2. View life with children as a process, not an endpoint.
We must be careful to view parenting and the development of our children as an ever-evolving process. If we continually live with the goal of “getting through” the trying times with our kids, we will be perpetually frustrated and disappointed. There will be a constant sense of “we’re not there yet,” as opposed to expecting that there will always be challenges in one way or another.
3. Stop and take a deep breath.
Sometimes when we are facing challenges with our kids, the best thing to do in the troublesome moment is nothing at all. Many parents think that they are supposed to jump up and “do something” when problems arise with their children. Obviously this is the case if a child is going to do something to harm himself or others. However, a lot of the time the problems are not life-or-death, but we act as if they are. Taking a moment to just stop, breath, and think before you rush off to do something allows a sense of peace to prevail in otherwise un-peaceful moments.

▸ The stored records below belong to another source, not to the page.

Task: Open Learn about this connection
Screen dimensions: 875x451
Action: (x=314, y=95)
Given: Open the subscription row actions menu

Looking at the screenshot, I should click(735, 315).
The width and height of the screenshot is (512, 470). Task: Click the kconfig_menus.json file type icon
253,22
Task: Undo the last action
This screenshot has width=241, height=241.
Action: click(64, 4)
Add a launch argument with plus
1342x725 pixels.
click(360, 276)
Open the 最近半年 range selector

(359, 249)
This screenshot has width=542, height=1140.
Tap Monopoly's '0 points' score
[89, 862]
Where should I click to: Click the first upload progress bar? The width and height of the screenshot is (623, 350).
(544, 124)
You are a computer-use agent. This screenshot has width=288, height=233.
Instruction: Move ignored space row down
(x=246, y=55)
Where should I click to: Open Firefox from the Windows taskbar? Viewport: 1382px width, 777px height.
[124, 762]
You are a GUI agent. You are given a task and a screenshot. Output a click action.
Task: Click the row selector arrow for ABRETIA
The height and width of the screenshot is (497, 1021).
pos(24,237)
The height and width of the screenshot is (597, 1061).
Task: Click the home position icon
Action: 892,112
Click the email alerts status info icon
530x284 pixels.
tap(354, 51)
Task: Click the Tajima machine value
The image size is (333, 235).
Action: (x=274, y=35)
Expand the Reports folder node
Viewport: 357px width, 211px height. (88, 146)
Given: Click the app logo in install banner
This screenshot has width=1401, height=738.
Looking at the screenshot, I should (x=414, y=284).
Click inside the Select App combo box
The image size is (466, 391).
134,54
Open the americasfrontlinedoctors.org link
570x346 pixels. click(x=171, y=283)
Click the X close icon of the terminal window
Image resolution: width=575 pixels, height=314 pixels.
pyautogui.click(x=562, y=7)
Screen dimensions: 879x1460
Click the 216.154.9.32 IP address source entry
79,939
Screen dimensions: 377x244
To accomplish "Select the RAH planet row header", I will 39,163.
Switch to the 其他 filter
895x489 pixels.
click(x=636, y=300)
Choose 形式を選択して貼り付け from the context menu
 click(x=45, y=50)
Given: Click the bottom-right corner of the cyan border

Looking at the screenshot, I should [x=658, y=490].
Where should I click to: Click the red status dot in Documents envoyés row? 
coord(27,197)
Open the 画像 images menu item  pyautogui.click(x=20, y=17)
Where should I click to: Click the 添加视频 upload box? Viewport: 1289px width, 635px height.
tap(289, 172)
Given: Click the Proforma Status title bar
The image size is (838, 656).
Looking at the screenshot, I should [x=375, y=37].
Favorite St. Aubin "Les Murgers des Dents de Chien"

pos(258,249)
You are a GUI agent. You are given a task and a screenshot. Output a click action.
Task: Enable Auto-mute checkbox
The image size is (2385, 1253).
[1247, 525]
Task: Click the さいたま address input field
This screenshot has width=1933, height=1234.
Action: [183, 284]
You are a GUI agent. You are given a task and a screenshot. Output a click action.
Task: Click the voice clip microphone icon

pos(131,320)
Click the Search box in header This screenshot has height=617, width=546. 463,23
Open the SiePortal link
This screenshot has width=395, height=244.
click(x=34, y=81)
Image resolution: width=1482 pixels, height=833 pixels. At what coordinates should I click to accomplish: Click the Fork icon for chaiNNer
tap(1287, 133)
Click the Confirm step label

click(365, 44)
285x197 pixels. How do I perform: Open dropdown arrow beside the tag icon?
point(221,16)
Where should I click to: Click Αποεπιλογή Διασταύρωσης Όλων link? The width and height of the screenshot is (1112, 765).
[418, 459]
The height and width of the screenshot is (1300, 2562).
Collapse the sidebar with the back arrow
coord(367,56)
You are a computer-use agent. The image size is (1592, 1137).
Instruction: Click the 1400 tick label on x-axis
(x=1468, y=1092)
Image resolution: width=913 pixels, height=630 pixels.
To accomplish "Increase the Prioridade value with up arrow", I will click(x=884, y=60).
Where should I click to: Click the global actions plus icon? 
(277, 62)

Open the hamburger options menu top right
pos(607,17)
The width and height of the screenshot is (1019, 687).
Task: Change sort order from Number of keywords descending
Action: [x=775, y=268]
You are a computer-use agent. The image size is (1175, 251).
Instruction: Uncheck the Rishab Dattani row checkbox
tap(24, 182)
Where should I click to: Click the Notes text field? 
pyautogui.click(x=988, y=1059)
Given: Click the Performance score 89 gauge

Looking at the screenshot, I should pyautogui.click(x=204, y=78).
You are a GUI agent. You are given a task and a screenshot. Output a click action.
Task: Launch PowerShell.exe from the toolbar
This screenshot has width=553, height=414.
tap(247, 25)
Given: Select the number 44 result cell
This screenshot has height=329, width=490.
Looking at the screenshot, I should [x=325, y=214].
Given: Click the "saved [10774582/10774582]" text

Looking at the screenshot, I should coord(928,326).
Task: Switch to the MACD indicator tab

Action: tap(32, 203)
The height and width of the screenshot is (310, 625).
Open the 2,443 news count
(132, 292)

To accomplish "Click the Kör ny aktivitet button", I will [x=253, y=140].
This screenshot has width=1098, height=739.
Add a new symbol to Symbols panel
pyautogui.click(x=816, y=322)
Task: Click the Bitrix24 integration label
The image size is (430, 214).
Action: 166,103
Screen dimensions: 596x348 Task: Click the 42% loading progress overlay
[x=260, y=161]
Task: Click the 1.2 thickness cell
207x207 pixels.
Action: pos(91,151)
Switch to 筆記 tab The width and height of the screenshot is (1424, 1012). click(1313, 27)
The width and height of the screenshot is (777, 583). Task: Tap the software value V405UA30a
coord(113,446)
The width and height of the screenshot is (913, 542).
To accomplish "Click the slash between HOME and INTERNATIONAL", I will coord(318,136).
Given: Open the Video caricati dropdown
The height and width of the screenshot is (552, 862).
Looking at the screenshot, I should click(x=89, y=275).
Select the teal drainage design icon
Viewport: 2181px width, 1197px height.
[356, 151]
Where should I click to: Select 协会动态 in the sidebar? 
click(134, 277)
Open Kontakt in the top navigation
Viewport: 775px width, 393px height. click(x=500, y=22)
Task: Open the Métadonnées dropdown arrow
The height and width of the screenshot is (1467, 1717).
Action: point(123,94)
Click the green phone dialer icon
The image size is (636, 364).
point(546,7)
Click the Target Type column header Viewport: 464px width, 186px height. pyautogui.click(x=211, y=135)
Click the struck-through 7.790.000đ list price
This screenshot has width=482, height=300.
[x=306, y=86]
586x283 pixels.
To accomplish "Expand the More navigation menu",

4. Seek out supports for building competence as a parent.
If we aren’t feeling calm in our heart despite the noise, trouble, and hard work of raising children, it is important to access support. If we find that we feel guilty not having all the answers; or we are living with a vision of our problems having an endpoint rather than being a process; or we struggle with allowing ourselves to stop and think amidst the chaos, then it’s time to reach out to someone who can help address those areas and develop a feeling of peace as a parent. This can be a family member, friend, or professional, but it must be someone who can provide insight and guidance, and create a plan for achieving peace despite the messiness of life with kids.
As we go about day-to-day life with our children, we should keep in mind that “Peace does not mean to be in a place where there is no noise, trouble, or hard work. It means to be in the midst of those things and still be calm in your heart.” For our children to thrive, we need to be able to be peaceful in the midst of the challenges of parenthood. We should strive daily for this sense of calm in our heart.